Saved entries =
※
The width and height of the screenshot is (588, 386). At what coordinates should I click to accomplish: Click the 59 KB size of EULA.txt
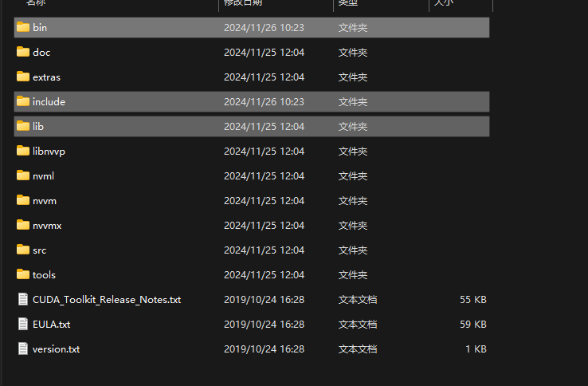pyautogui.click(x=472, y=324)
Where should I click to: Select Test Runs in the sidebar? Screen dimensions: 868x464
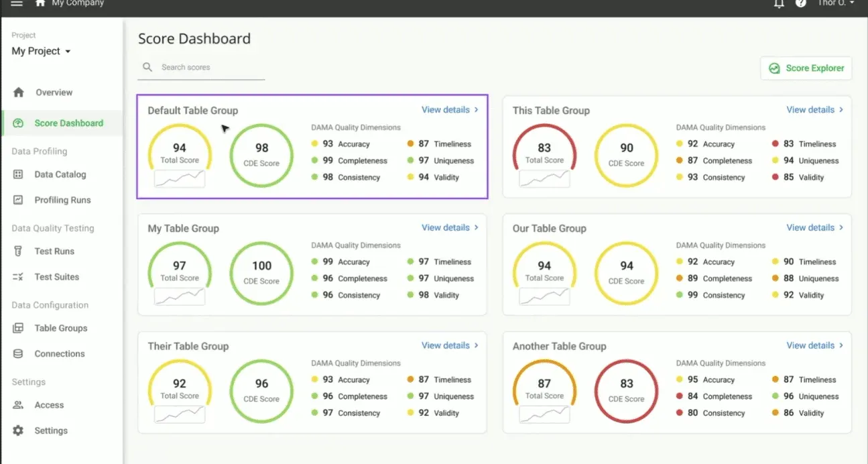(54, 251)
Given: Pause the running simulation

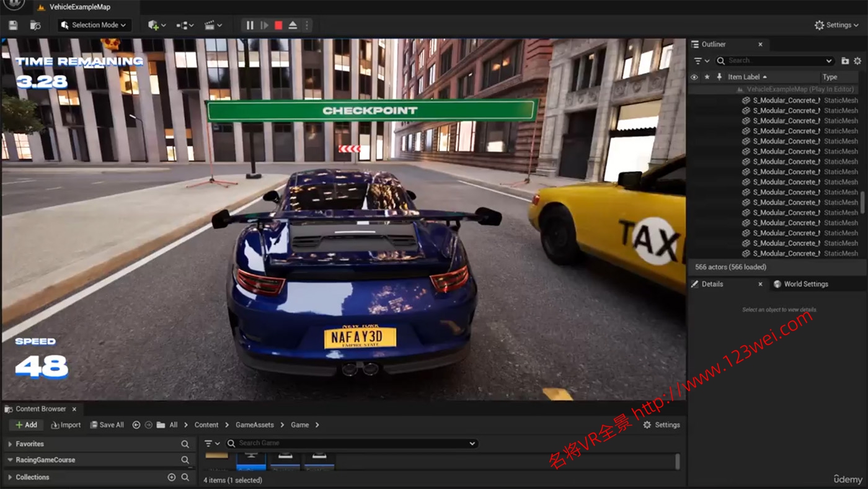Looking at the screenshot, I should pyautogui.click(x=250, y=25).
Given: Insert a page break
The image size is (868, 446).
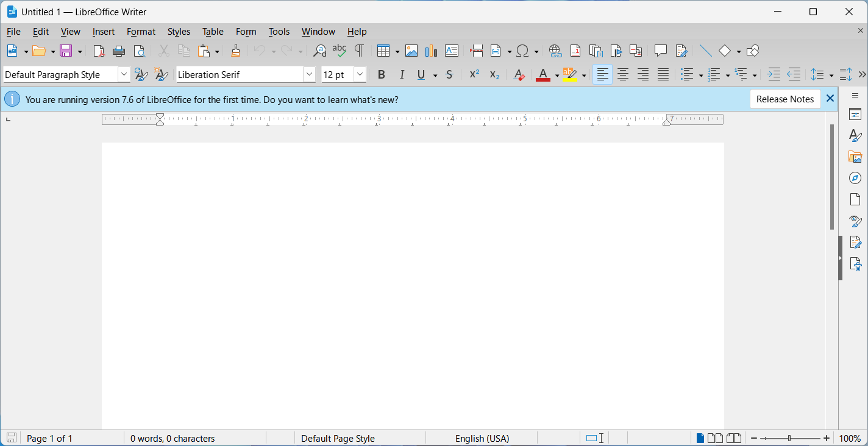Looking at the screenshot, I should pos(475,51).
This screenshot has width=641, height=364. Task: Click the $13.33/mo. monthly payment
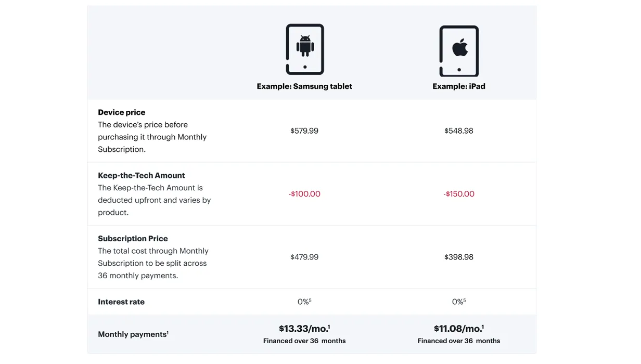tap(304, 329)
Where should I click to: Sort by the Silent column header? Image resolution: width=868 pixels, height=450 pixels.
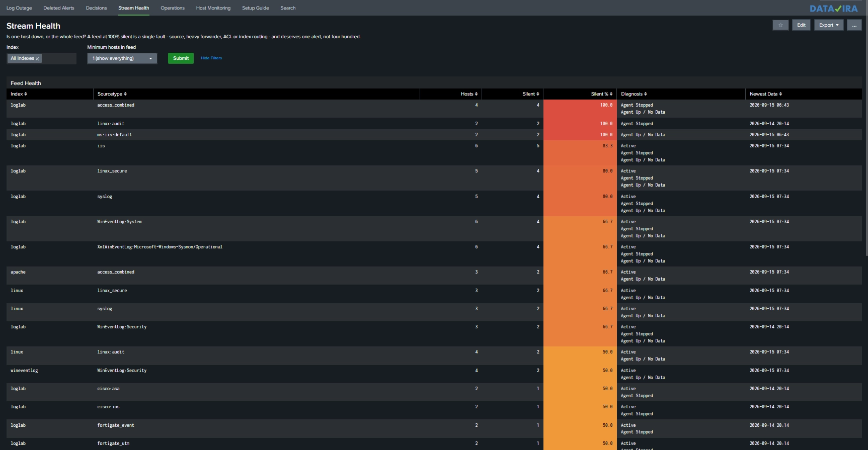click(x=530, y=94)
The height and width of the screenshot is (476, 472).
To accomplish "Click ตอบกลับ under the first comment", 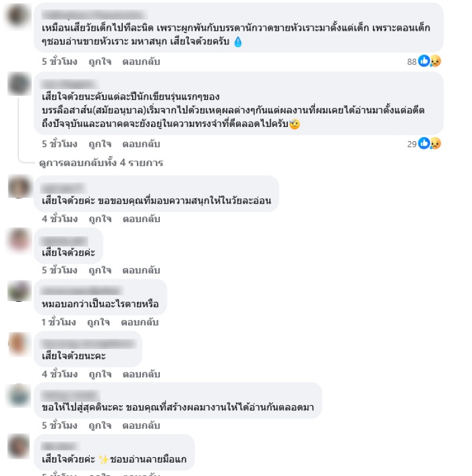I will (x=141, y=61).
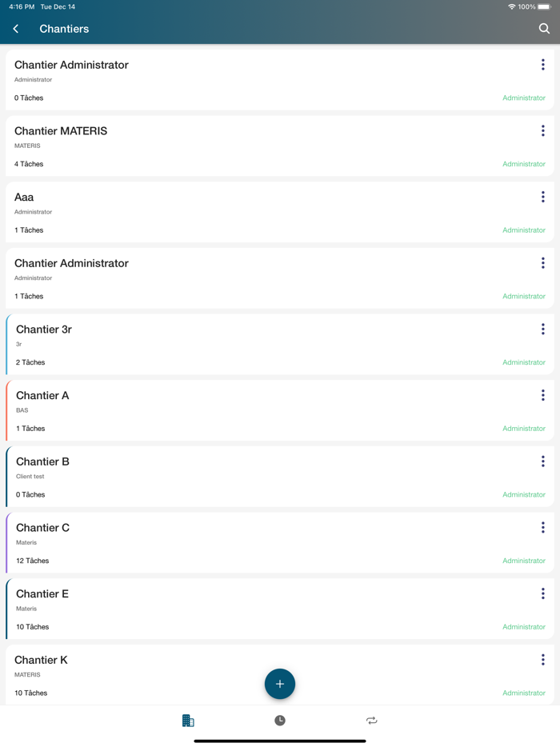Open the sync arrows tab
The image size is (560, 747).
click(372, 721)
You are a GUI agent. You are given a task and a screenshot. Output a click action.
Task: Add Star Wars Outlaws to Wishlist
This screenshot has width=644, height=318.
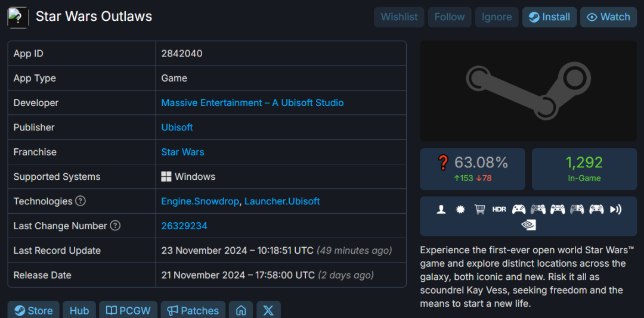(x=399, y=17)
※
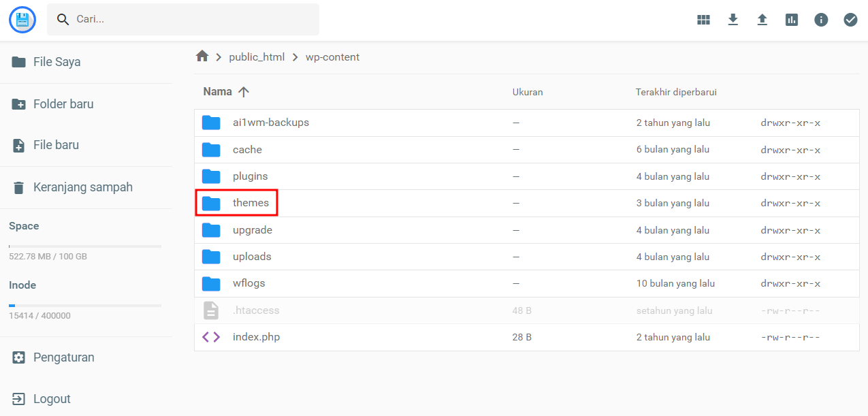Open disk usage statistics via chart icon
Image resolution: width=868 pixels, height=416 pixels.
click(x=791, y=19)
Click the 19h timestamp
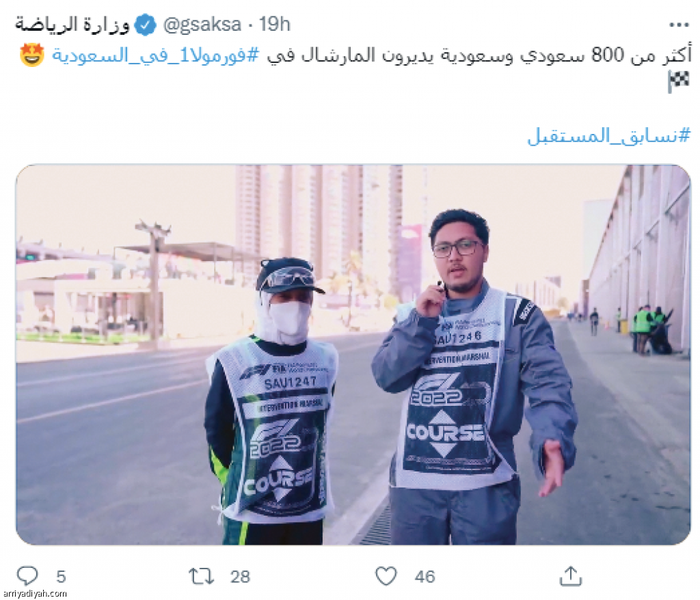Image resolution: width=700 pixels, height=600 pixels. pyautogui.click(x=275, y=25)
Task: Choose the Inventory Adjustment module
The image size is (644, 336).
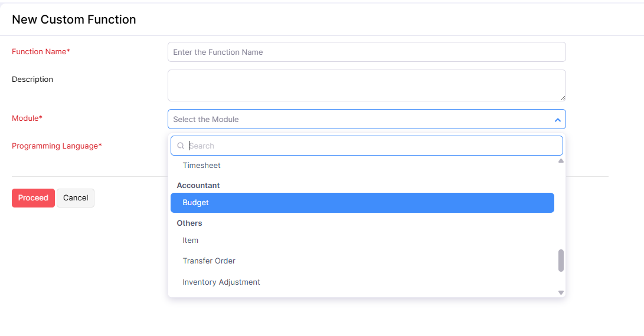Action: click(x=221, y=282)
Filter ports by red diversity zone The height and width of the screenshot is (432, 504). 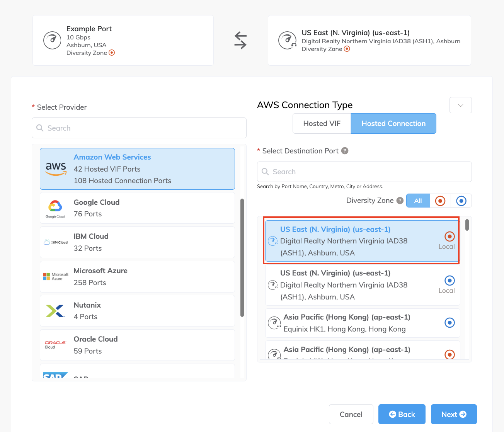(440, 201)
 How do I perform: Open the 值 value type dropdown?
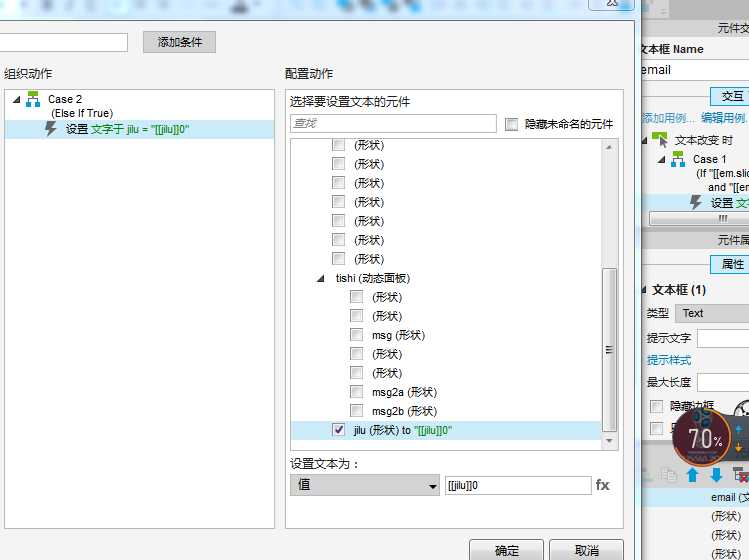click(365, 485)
※
Brief =
The lines above from the line with "Where should I click to: Select" through the line with "Given: Insert a page break" are to be given again word for word, with no pictures among them.

Output of the exercise =
Where should I click to: Select Test Runs in the sidebar? Screen dimensions: 868x464
(54, 251)
Given: Pause the running simulation

Looking at the screenshot, I should pyautogui.click(x=250, y=25).
Given: Insert a page break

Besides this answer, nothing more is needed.